Pour les personnes déplacées à l’intérieur du Darfour, il n’y a aucune agence internationale ayant l’autorité ou la responsabilité de venir au Soudan pour les protéger. Le gouvernement soudanais autorise les organisations de secours privées à entrer au Darfour, mais pas dans toutes les régions et pas quand elles le désirent.

« La communauté internationale n’est pas légalement tenue de protéger les PDI, de les aider à revenir chez eux ou de leur trouver une nouvelle terre d’asile », déclare Jens-Hagen Eschenbächer, porte-parole du Global IDP Project et du Conseil Norvégien pour les Réfugiés, basé à Genève (Suisse). Par conséquent, ajoute Eschenbächer, « les PDI sont forcés de vivre dans la misère la plus totale, sans un accès adéquat à la nourriture, à un emploi, à des soins médicaux, à l’éducation. Souvent, ils n’ont personne vers qui se tourner. »

Les camps de PDI ne sont pas planifiés ou gérés de la même manière que les camps de réfugiés. La plupart d’entre eux « s’érigent de manière spontanée », déclare Roberta Cohen, du Brookins-Bern Project on Internal Displacement. « Ce sont juste de grandes zones de regroupement où les gens se sont arrêtés ou sont restés, mais le plus souvent, il n’y a aucune gestion de camp. »

Se pose également le problème de l’accessibilité. Les camps de réfugiés au Tchad sont accessibles aux agences des Nations Unies et aux organisations humanitaires non gouvernementales. Il n’y a aucune difficulté à distribuer de la nourriture, des vêtements, des tentes, des médicaments et autres produits de nécessité aux réfugiés situés au Tchad. Par contre, comme les combats sont très importants dans pratiquement tout le Darfour, les organisations de secours sont dans l’impossibilité d’atteindre la plupart des PDI.

« Il y a environ 400 000 PDI au Darfour qui n’ont accès à aucune organisation humanitaire », fait remarquer Cohen. « Ils se situent en dehors des limites et ne reçoivent aucune aide de la communauté internationale. » C’est peut-être dû au fait que les combats sont si violents qu’il est dangereux pour les travailleurs humanitaires de s’y rendre, ou au fait que le gouvernement limite l’accès aux zones détenues par les rebelles, ajoute-t-elle.

Alors pourquoi les gens restent-ils au Darfour en tant que PDI au lieu d’aller au Tchad et devenir réfugiés ?

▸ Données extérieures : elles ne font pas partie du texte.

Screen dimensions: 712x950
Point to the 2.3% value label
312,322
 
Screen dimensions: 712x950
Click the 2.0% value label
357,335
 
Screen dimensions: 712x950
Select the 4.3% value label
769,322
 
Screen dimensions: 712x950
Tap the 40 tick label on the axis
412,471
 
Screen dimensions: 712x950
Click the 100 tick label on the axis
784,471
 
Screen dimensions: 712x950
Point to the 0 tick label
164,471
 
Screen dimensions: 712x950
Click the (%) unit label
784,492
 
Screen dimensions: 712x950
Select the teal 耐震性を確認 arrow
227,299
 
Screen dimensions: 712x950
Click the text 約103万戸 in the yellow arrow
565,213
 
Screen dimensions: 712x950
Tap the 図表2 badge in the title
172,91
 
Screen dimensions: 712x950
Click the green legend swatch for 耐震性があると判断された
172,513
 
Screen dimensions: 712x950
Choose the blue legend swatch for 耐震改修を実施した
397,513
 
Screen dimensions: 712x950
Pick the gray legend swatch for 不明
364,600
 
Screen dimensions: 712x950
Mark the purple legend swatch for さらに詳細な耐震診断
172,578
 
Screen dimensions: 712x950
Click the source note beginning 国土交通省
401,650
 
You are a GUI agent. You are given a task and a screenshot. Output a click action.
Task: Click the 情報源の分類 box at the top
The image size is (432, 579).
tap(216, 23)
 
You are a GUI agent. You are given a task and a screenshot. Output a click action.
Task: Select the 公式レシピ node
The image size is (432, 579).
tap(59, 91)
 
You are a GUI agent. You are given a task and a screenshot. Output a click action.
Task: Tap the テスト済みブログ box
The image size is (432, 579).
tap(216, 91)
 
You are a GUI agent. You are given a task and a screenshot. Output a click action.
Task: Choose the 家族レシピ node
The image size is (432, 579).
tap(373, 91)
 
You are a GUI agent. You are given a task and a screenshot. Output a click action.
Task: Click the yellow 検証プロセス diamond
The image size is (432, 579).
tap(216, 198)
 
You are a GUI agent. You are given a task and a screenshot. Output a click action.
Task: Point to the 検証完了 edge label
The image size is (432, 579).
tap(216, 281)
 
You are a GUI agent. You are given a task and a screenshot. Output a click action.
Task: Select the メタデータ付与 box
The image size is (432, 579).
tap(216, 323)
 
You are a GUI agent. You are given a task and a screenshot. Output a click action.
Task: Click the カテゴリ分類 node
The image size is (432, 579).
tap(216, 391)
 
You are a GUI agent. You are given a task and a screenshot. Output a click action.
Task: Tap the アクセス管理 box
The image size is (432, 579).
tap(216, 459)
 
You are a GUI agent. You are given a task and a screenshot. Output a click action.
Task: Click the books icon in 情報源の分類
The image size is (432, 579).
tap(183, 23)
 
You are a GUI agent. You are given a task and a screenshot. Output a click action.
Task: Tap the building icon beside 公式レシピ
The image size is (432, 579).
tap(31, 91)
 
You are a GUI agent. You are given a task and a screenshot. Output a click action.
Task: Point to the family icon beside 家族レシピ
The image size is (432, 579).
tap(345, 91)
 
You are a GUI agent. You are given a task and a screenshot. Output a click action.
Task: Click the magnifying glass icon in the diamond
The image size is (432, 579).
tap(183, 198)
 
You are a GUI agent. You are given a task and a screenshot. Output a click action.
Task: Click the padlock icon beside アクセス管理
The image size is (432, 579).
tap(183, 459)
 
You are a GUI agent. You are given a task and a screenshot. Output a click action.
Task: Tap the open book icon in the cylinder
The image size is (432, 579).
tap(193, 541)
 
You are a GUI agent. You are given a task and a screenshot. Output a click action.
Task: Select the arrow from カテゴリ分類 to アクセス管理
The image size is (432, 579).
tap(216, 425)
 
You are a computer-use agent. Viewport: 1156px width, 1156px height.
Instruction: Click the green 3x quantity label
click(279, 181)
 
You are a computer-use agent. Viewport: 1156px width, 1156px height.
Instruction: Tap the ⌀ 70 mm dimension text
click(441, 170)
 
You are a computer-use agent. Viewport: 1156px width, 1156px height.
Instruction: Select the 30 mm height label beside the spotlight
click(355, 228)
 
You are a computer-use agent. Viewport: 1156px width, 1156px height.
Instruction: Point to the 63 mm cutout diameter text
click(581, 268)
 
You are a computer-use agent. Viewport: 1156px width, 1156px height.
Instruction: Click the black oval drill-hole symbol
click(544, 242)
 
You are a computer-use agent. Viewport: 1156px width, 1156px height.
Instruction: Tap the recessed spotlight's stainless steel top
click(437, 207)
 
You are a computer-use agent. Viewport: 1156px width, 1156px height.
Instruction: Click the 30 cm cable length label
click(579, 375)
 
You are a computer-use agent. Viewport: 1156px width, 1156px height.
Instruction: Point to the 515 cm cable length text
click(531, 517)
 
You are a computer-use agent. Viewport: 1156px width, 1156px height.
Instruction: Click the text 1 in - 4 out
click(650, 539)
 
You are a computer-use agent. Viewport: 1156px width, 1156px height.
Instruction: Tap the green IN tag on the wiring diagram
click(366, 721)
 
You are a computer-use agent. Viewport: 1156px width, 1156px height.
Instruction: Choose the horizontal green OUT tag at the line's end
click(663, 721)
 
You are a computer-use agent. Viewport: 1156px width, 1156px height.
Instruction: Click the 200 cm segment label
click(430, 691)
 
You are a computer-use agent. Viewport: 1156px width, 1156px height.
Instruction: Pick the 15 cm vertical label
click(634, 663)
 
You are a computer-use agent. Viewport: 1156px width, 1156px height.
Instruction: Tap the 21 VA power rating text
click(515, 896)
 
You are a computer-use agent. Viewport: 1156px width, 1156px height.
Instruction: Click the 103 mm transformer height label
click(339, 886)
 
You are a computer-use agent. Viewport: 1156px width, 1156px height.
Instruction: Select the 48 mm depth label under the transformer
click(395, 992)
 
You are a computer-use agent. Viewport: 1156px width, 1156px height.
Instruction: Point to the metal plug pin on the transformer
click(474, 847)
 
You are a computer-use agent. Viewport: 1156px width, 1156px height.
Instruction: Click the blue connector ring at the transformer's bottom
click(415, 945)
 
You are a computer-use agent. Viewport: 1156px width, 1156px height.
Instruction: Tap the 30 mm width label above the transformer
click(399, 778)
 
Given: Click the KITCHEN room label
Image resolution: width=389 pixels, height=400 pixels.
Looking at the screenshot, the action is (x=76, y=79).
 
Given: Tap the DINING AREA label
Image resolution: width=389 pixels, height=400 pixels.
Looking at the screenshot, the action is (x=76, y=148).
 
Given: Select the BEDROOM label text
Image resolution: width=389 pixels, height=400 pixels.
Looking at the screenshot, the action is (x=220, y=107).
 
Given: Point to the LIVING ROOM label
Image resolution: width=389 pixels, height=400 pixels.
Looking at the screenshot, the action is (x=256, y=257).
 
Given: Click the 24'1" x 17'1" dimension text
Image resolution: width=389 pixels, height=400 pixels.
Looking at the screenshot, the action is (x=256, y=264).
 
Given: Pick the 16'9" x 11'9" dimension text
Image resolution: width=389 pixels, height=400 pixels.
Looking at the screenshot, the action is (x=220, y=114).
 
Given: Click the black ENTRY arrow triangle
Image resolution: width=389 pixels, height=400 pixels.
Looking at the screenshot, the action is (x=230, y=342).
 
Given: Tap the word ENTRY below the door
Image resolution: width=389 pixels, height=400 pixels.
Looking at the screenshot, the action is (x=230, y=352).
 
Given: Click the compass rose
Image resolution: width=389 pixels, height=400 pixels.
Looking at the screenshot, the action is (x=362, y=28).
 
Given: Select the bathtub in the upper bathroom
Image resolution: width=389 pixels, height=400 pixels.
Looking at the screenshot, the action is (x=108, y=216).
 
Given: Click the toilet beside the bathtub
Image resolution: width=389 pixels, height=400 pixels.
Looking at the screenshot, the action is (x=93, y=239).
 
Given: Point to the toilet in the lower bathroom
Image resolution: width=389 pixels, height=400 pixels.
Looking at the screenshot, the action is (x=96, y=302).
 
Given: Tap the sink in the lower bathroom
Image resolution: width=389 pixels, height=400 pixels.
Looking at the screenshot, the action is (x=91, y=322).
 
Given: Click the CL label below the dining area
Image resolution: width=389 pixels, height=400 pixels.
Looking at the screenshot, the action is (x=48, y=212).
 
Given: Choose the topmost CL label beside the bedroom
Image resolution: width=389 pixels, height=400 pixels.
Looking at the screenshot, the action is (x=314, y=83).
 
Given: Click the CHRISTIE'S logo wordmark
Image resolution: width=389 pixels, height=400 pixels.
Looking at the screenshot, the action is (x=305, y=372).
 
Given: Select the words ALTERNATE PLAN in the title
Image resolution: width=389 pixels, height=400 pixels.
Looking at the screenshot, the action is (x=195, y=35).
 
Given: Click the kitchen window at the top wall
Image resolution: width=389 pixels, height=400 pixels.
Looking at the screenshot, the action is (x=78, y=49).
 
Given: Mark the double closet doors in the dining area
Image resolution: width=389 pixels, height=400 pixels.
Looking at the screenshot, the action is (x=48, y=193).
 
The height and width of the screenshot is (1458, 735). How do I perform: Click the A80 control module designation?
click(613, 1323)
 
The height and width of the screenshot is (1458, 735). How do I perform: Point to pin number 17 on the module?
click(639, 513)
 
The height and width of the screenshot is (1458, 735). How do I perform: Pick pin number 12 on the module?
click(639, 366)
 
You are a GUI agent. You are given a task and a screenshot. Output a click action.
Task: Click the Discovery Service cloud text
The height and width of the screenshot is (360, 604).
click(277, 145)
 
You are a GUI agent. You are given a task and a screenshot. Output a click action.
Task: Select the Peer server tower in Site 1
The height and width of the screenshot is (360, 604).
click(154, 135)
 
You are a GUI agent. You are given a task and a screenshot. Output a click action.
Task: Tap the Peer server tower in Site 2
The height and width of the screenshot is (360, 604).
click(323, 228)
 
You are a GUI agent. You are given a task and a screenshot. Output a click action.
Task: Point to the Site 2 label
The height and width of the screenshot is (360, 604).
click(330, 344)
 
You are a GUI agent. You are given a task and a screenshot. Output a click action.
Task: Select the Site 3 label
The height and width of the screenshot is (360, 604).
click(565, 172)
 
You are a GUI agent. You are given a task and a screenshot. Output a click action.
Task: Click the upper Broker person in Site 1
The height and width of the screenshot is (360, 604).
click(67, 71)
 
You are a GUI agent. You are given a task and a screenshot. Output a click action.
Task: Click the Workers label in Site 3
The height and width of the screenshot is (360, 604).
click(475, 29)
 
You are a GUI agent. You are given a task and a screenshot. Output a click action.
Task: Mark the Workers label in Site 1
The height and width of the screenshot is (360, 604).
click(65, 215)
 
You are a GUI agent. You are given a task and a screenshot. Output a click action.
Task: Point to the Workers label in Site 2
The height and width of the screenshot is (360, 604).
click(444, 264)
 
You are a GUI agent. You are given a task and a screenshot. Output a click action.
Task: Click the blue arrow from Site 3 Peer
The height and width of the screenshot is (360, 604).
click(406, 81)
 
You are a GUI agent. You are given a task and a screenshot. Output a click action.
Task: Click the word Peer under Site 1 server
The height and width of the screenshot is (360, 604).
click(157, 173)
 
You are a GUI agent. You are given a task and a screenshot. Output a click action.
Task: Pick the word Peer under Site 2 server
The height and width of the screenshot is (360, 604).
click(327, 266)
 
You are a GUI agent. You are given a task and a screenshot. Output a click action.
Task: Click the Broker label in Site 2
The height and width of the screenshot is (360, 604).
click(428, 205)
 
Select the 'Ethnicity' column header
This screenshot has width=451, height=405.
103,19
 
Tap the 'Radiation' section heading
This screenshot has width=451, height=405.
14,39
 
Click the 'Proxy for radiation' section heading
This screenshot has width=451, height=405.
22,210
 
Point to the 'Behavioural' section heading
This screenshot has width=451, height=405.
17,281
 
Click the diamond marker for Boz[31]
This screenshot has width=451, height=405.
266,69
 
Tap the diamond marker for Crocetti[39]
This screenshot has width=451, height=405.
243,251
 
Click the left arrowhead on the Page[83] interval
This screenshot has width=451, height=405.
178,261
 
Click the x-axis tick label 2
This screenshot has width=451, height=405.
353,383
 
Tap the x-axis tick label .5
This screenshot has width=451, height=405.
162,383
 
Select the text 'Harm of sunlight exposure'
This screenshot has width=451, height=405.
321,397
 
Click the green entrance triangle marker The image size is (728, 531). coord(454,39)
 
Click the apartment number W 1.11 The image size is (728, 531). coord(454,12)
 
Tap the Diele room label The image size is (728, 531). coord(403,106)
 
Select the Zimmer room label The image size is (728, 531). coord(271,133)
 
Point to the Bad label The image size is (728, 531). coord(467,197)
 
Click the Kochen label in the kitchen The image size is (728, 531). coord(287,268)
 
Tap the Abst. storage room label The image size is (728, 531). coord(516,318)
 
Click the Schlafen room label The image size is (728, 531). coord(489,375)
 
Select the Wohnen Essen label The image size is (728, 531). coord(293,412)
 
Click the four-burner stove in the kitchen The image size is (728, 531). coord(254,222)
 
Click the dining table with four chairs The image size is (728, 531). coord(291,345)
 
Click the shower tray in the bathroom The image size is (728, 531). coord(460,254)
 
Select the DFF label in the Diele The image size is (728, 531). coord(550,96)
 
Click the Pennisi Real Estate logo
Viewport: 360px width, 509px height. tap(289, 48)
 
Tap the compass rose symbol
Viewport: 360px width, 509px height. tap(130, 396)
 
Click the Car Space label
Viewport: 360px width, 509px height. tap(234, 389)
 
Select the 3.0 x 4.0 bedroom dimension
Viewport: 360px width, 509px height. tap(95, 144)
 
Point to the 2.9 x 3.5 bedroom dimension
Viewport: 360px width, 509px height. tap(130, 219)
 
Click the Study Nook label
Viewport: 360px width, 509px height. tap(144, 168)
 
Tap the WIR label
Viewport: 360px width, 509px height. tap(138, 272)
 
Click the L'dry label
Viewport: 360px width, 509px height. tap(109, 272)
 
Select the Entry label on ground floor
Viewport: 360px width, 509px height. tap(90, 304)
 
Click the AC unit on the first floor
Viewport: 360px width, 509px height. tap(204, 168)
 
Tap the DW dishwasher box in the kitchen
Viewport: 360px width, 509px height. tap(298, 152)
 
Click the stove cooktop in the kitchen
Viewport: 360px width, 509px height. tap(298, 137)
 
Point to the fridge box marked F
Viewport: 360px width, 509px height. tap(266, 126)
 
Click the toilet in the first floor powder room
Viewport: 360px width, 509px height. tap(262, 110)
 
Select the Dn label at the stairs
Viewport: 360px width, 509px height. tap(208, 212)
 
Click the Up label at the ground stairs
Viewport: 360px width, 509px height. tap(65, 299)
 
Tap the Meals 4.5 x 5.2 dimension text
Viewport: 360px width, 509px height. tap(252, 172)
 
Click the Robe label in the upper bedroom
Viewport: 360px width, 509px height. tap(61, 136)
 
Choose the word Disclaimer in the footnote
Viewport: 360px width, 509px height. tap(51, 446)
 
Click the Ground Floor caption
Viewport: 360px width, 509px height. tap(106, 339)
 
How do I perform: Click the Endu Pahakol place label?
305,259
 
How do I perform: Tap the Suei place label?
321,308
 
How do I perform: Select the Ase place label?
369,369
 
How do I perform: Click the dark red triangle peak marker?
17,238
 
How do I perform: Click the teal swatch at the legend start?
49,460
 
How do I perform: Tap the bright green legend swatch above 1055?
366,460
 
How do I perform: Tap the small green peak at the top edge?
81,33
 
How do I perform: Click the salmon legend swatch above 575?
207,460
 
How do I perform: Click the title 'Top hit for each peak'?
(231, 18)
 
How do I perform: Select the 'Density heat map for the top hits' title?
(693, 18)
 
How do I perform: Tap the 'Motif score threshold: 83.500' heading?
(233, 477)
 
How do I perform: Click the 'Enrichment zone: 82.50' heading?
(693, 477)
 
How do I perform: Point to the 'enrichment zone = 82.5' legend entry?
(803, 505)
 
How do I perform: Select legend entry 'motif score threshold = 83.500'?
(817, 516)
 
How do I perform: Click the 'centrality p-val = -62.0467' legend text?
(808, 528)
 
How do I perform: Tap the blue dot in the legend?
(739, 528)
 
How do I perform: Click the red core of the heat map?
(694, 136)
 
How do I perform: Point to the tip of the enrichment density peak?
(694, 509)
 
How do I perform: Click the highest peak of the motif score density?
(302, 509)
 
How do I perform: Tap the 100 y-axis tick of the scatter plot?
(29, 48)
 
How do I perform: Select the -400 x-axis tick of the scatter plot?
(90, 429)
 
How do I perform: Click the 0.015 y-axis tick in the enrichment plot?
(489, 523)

« Certains vivaient près du Tchad, d’autres pas », répond Eric Reeves, chercheur et analyste spécialiste du Soudan. « Beaucoup auraient fui vers le Tchad s’ils avaient pu, mais le Darfour est une zone très vaste (environ la taille de la France) et c’est également une région très inhospitalière. Nombreux sont ceux qui sont morts de faim et de soif en essayant de rejoindre le Tchad. » Certains sont trop âgés ou trop malades pour faire le chemin, où ils n’ont pas l’argent nécessaire pour soudoyer les gardes frontaliers du côté tchadien, ajoute-t-il. D’autre part, selon l’endroit dans lequel ils vivent au Darfour, ils doivent traverser des montagnes ou de grands fleuves pour atteindre le Tchad, et certains sont physiquement incapables de fournir de tels efforts.